Current LAMP-based genetic testing provides fast results and has the POC advantage but accuracy is impacted. A well-known example of a nonPCR, LAMP-based POC genetic COVID test is Abbott’s ID Now system, which is used by the White House. CRISPR ,however, does not have the accuracy drawback. As West explained, “CRISPR gives the advantage of precision—you only amplify what you’re interested in. With the other LAMP procedures, there is a possibility that spurious by-products are also amplified."

A few PCR-based diagnostic product companies recently launched POC machines but those products are still based on specialized innovations such as combining mass spectrometry for the readout and are relatively costly. CRISPR-based assays can more easily be adapted to POC. For example, the University of California San Francisco is currently offering Mammoth-based genetic COVID testing. Mammoth and Sherlock as well as others that have published recently are devising POC applications and even at-home applications.

Will CRISPR replace PCR?

The main advantage of PCR-based diagnostics is their accuracy and the fact that powerhouse, high-throughput (HTP) equipment exists because the technology has been around for over 20 years. For example, Roche’s cobas system reportedly has a throughput of approximately 3,000 samples/24 hours.

Now that CRISPR has proven to be as accurate as PCR, the next challenge is to increase CRISPR’s throughput such that it can be used in reference labs providing results on many samples/day.

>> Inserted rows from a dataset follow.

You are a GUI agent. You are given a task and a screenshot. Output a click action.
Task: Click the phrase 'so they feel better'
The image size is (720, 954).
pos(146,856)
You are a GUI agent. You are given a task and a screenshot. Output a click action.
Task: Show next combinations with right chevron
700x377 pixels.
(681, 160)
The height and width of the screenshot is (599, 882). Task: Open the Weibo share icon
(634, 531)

Mammoth expects to launch its HTP product in early 2021, and Chen says it should be able to provide results in one hour versus three to fours hours for PCR HTP machines, so its throughput could be higher than PCR.

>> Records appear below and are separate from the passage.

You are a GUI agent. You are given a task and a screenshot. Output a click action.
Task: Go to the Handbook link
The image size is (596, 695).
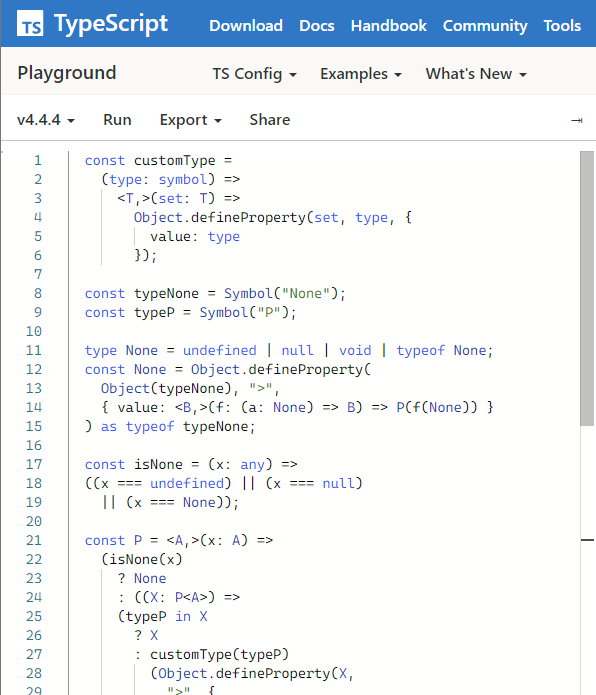389,25
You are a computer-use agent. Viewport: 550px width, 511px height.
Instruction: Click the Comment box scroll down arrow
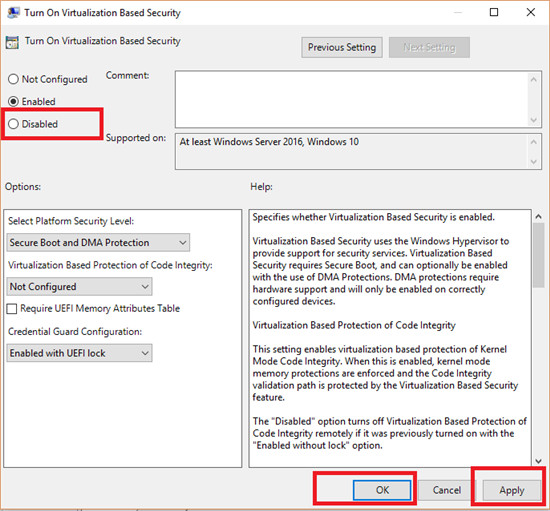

Gene Civillico, Ph.D., a program manager at the NIH and part of the team that manages the ‘Shark Tank’-like RadX Technology initiative that grants funding to COVID-19 diagnostic innovators, including Mammoth, believes the diagnostic testing scene is wide open. “There are innovators, for example, who are shrinking PCR testing to toaster oven size so as to combine accuracy with ease and point of care possibilities.” Civillico does admit that CRISPR applications are unique in that they combine speed and ease with accuracy. “With CRISPR you get the same sensitivity as PCR but in less time.”

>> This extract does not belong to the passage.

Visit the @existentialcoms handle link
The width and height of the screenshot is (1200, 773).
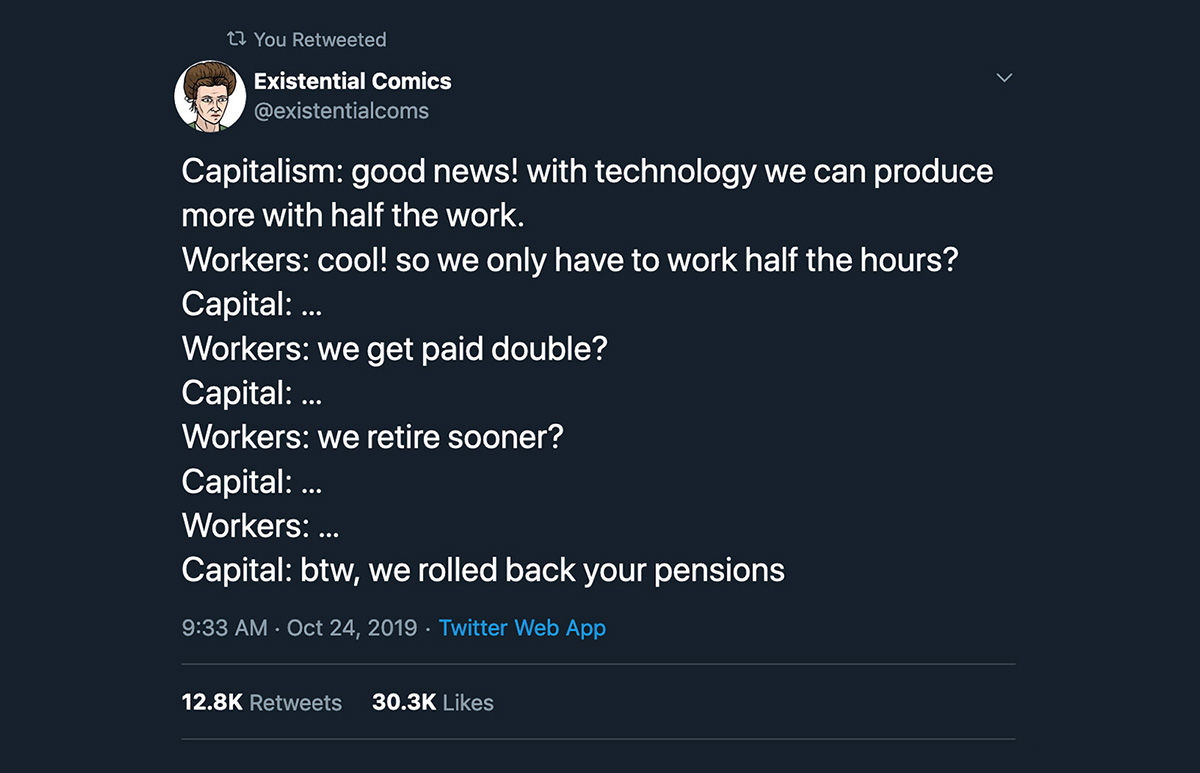[341, 111]
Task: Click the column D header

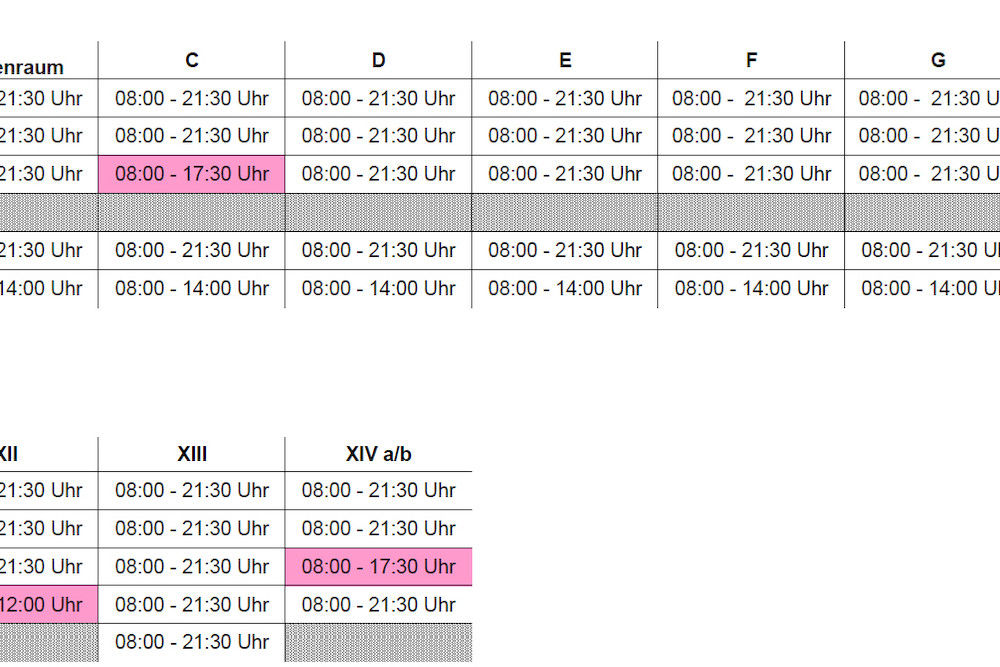Action: [378, 60]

Chen offers a realistic picture of the challenges ahead for CRISPR: “It’s hard to compete with a two-year technology against the familiarity, improvements, and infrastructure that accompany a 20-year old technology such as PCR. We have a lot of innovating ahead of us; though we are at the forefront. There is much more research coming from academic labs as well as ours. For example, figuring out the best conditions for CRISPR-Cas enzymes to tolerate different conditions such as the increased viscosity of saliva or other at-home-compatible sample preps are in the works.”